クソ天使マジ許さんからな!
「異世界辛いわッ!」
俺はゴブリンと対峙しながら叫んでいた。
「なんでこんなボロい剣持って、防御力ほぼゼロみたいな格好で戦ってんだよ! チート能力は!? 可愛いヒロインは!? もう一度言う...異世界辛いわッ!」
そんな叫びに少し怯んだゴブリンに向かって俺はがむしゃらに剣を振るった。剣の使い方なんて全くわからない。とりあえず鋭利な刃の部分で斬り付けたらなんとかなる! ってか切れ味悪いから剣捨てたわ! 蹴って殴って首絞めて。小学生の喧嘩、ガチで命奪うバージョンでゴブリンを仕留める。

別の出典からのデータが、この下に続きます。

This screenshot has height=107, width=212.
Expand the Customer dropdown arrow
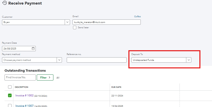tap(67, 22)
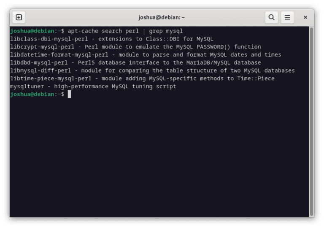Click the libdatetime-format-mysql-perl result line
Screen dimensions: 324x228
146,54
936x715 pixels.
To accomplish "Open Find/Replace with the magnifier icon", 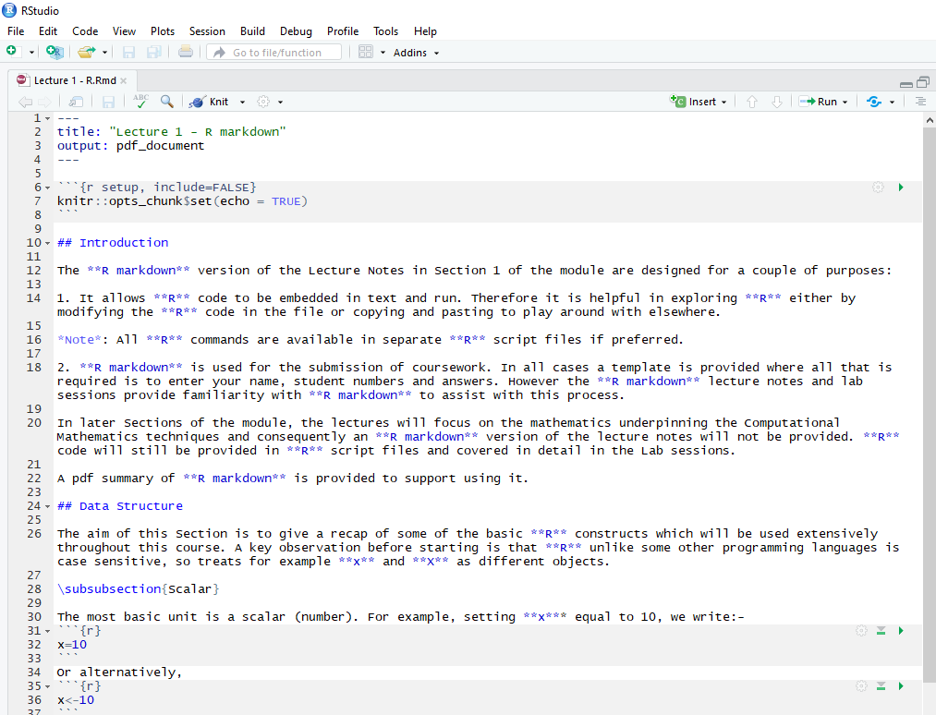I will 166,102.
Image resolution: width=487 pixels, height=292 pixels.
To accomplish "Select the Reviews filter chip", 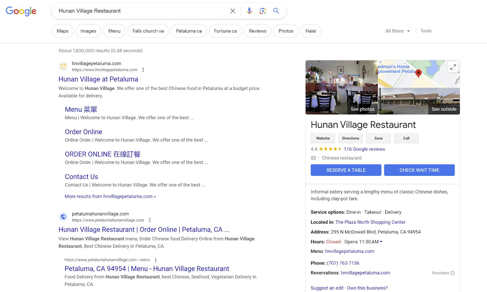I will click(x=258, y=31).
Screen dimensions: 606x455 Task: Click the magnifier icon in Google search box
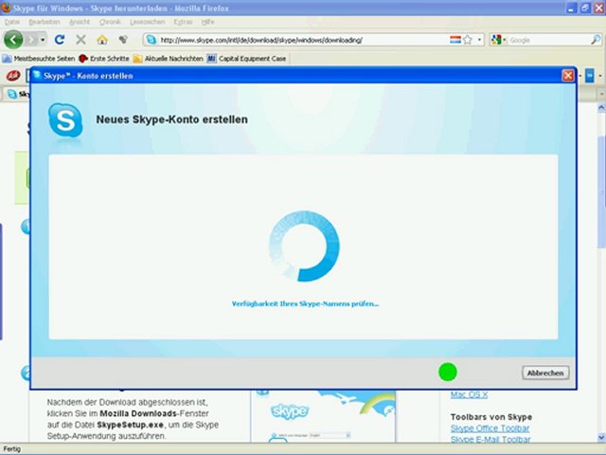pyautogui.click(x=596, y=40)
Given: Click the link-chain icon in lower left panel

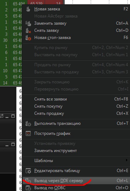Looking at the screenshot, I should click(x=1, y=116).
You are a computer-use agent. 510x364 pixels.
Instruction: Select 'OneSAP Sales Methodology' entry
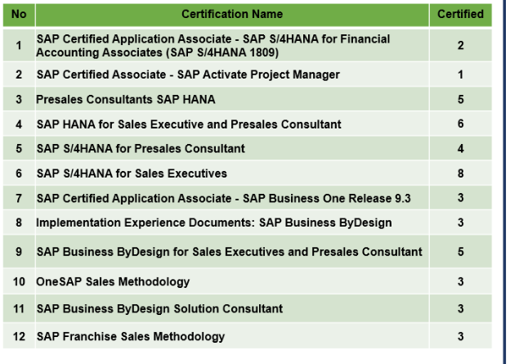point(113,281)
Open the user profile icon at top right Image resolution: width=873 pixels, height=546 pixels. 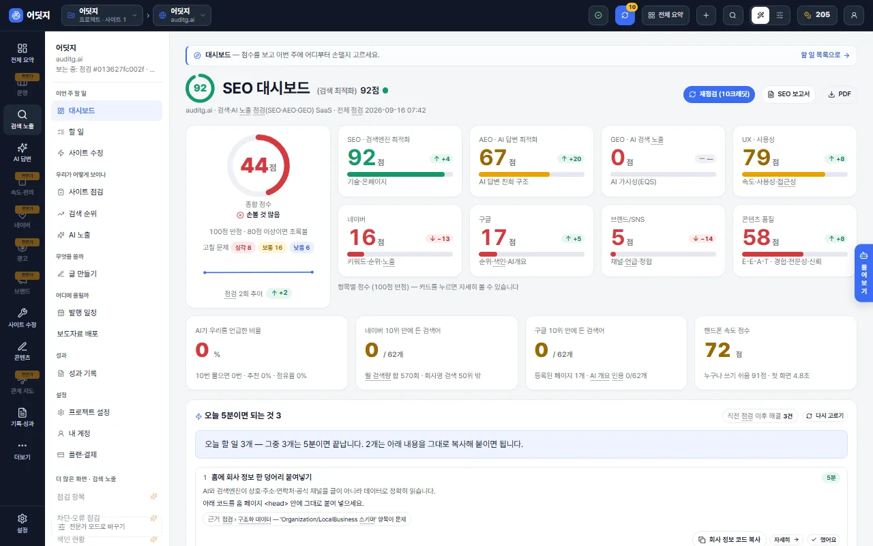click(854, 15)
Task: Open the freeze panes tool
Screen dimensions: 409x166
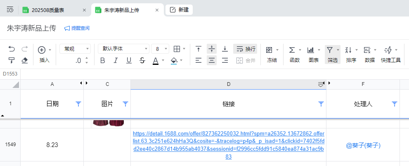Action: [x=269, y=50]
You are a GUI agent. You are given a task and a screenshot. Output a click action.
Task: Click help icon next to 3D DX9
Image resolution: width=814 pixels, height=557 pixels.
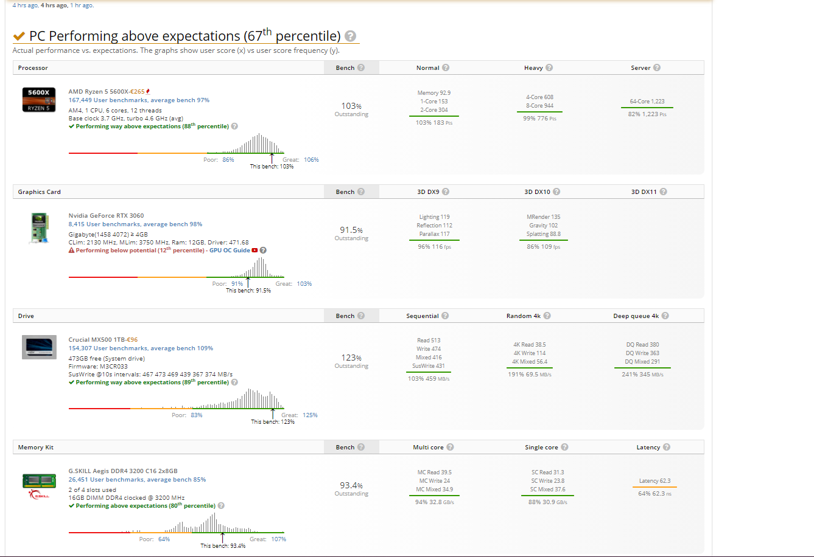click(x=446, y=192)
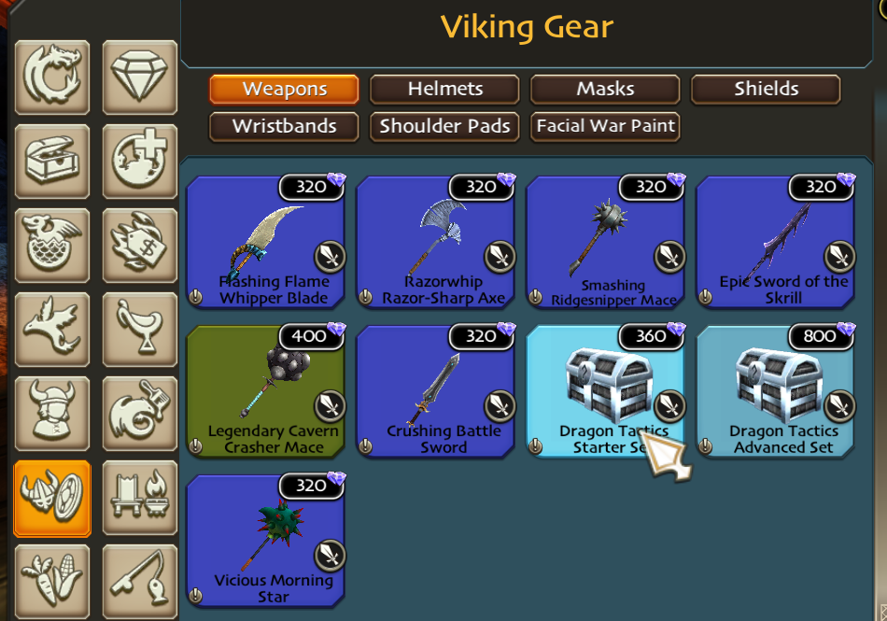Choose the Legendary Cavern Crasher Mace item
This screenshot has height=621, width=887.
pos(266,391)
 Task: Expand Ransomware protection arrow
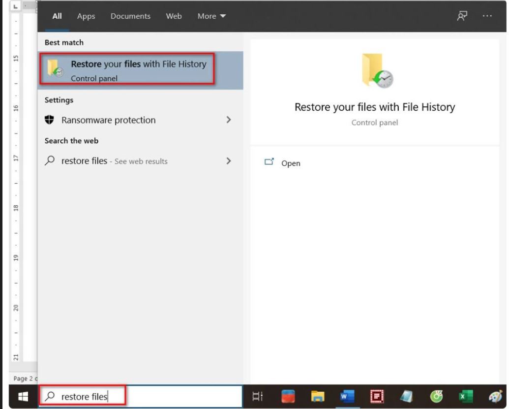[x=228, y=120]
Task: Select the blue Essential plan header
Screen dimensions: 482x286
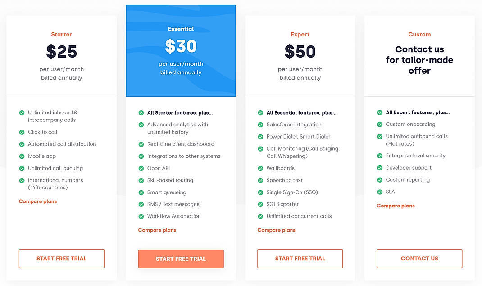Action: click(x=181, y=51)
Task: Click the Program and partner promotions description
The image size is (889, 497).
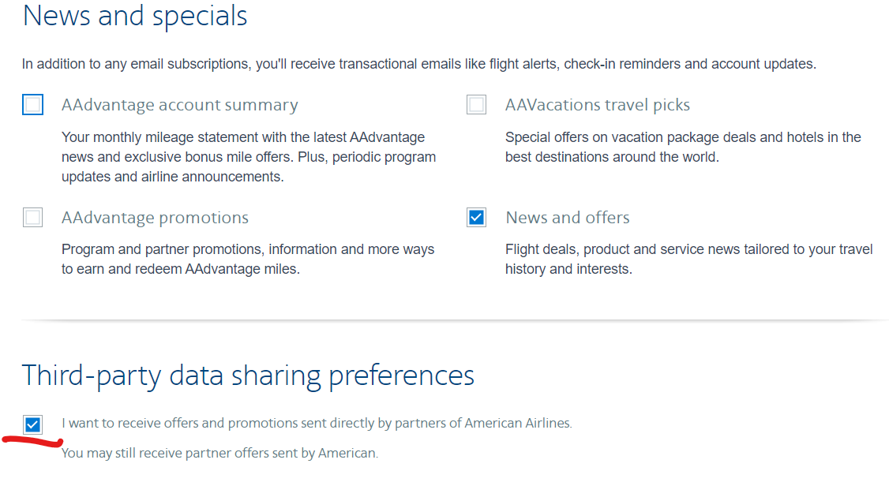Action: 248,259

「...ふぅ、一日働いて収穫はコイツ一匹。...やってられるかッ! 」
なんで俺がこんな過酷な生活を強いられているのか。それは三日前に遡る。
「え? 俺死んだの?」
俺、高山一成はアホ面を晒して目の前の美少女にそう言った。
「うん、死んでる。アホみたいな死に方してるよお前」
目の前の美少女は速攻で答えた。
「アホみたいな死に方? え? ちょっと待って...え? 死んだ? 俺が?」
もう言葉が出てこないとは正にこの事かと思うくらいに言葉が出てこない。
「だから何回も言ってんじゃん。お前死んでんの。アホみたいに階段から落ちてアホみたいに白目剥いてアホみたいに頭から血出して死んだの。わかる?」
正直まったく実感が湧かないが、階段から落ちて死んでしまったらしい。
「...えっと、俺死んだんですよね? なら、今のこの状況はなんなんです?」
「プッwww 以外に受け入れ早ッwww たいした人生送ってこなかったから受け入れも早いってかwww」
目の前の美少女は、腹を抱えて笑うという言葉を体現していた。
ってかなんだこいつ。今までスルーしてきたが、口悪過ぎないか? まず状況とこいつの見た目から察するに天使的な何かだろう。天使をイメージした時そのままの格好をしている。天使の輪に羽。白いワンピース。うん、天使だ。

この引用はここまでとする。